Zwischen den Trümmern seiner Kindheit sitzt Sledak. Neben ihm: sein zehnjähriges Ich. Der Bub auf dem Foto lächelt und liest ein Buch. Der Erwachsene aber hält eine Waffe. Der Sohn wird von seiner Mutter gestreichelt, es war im Herbst vor zwölf Jahren. Den erwachsenen Sledak streichelt niemand hier im Sommer in Pitomnik, einem Dorf nördlich von Charkiw, knapp an der russischen Grenze. Das Haus, in dem er aufgewachsen ist, in dem zeitweise die Russen hausten, ist jetzt ein Außenposten seiner Truppe: Asow.

Asow-Kämpfer Sledak, 22, im Wohnzimmer seines von den Russen zurückeroberten Hauses in Pitomnik. Das Poster zeigt den damals Zehnjährigen mit seiner Mutter.

Foto: Antoni Lallican

Durch das großformatige Foto, die Momentaufnahme einer glücklicheren Vergangenheit, geht ein langer Schlitz: Mit einem Messer haben die Russen die Oberkörper von Mutter und Sohn zerschnitten. Sie haben das Wandbild im Wohnzimmer liegen lassen, an das Sofa angelehnt, als Willkommensgruß: "Wir kriegen euch."

Die Katzen sind tot – ebenfalls durch ein Messer.

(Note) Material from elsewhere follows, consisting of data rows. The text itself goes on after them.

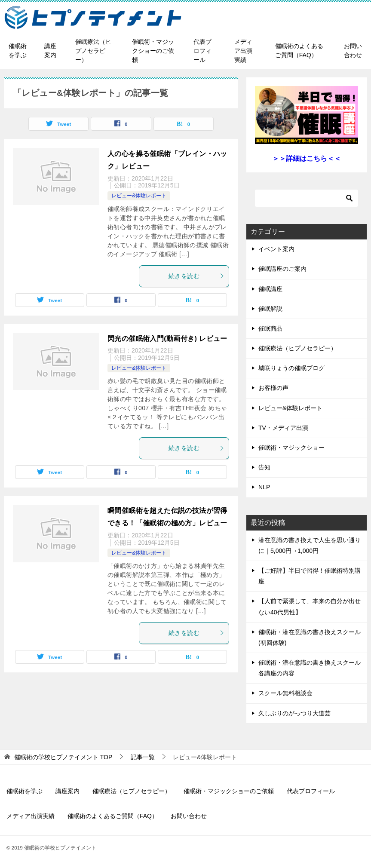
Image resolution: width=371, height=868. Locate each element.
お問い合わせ (353, 50)
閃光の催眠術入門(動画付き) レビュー (167, 338)
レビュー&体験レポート (139, 196)
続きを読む (196, 276)
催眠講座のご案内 (282, 269)
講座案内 (50, 50)
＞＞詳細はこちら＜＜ (307, 158)
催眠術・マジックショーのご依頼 (153, 51)
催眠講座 (270, 289)
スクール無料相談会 (285, 693)
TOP (63, 757)
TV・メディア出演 (283, 428)
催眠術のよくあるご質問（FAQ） (299, 50)
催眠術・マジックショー (291, 448)
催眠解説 (270, 309)
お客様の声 (273, 388)
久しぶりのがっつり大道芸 (294, 713)
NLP (264, 487)
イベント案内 (276, 249)
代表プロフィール (202, 51)
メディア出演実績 (243, 51)
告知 (264, 467)
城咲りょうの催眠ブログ (291, 368)
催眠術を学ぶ (18, 50)
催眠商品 (270, 328)
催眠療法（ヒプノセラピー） (93, 51)
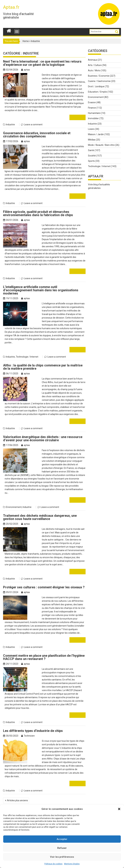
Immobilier (93, 118)
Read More (78, 117)
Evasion (92, 102)
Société (92, 156)
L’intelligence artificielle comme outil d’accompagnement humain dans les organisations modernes (40, 290)
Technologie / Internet (27, 353)
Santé (91, 150)
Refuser (62, 848)
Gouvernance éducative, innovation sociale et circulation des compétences (37, 134)
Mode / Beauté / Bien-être (101, 145)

Eine hängt in einem Plastiksack, die andere hat Sledak mit einem Pullover zugedeckt. Sie liegt im oberen Stock auf dem Teppichboden neben dem Computer.

Sledaks Mutter, die ihn als Kind liebkoste, ist jetzt in Bulgarien. "Töte sie!", soll sie ihm gesagt haben. Sie – das sind die Russen. Töten – das macht Sledak mit seinem engsten Freund Rijs. "Sledak", der Detekiv. "Rijs", der Luchs. Spitznamen, Rufnamen, Kampfnamen – echte Namen gibt es im Krieg nicht. Man weiß nie, wer zuhört. Der 22-jährige Sledak war bis Februar Kadett an der Polizeiakademie – deshalb Detektiv.

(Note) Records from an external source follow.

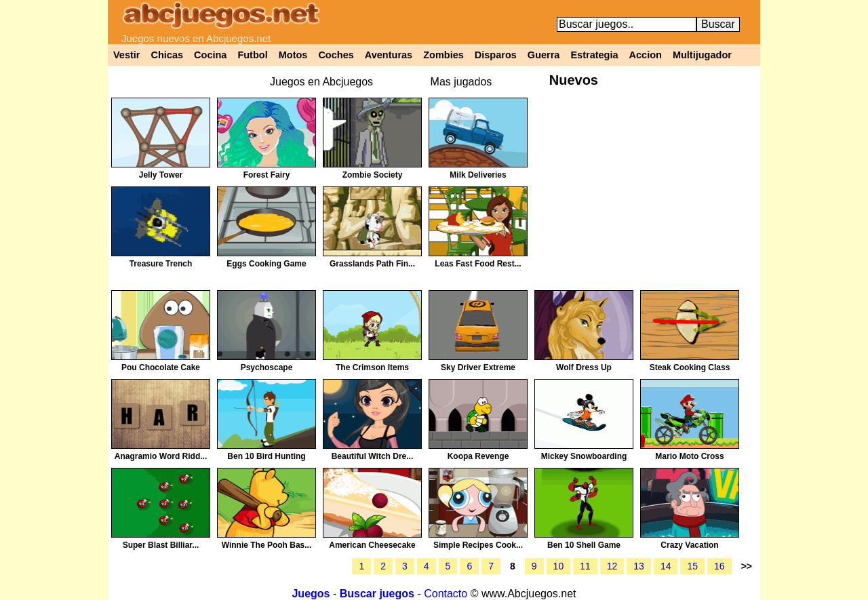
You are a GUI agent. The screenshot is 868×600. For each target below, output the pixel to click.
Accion (646, 55)
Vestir (127, 55)
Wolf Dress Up (584, 367)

Das eigene Haus bombardiert

Im vergangenen Februar, als Putin zum Angriff bläst und die Panzer auf sie zurollen, wollen die beiden kämpfen und landen beim ukrainischen Militärgeheimdienst GUR. Dann wechseln sie zu den "Kraken" – einer Spezialeinheit des Asow-Regiments. Sledaks Heimatdorf Pitomnik wird vom Feind eingenommen, die Russen erreichen die Tore der Millionenstadt Charkiw. Es hagelt Bomben, die Stadt droht im Terror unterzugehen.

Dann, Ende April, startet das Asow-Regiment in Kooperation mit der ukrainischen Armee eine spektakuläre Gegenoffensive. Der Detektiv und der Luchs sind mit dabei. Sie kennen keine Gnade, auch nicht gegenüber sich selbst. "Ich habe unserer Artillerie freiwillig die Koordinaten meines Hauses gegeben. Freiwillig", betont Sledak. Ein Bekannter hatte ihm verraten, dass die Russen dort Stellung bezogen hatten.

Es hat sich gelohnt: Sledak kann mit der Truppe seinen Heimatort befreien. Das Haus steht noch – teilweise. Er verlässt das Sofa, den Moment der Ruhe und Trauer und geht die Treppe hoch. Vorbei an Familienbildern, den toten Katzen, ins alte Schlafzimmer. Vorbei an Patronen, Kleidungsstücken, Waffen und einer kleinen Spendenbox, die seine Kameraden zum Spaß aufgestellt haben.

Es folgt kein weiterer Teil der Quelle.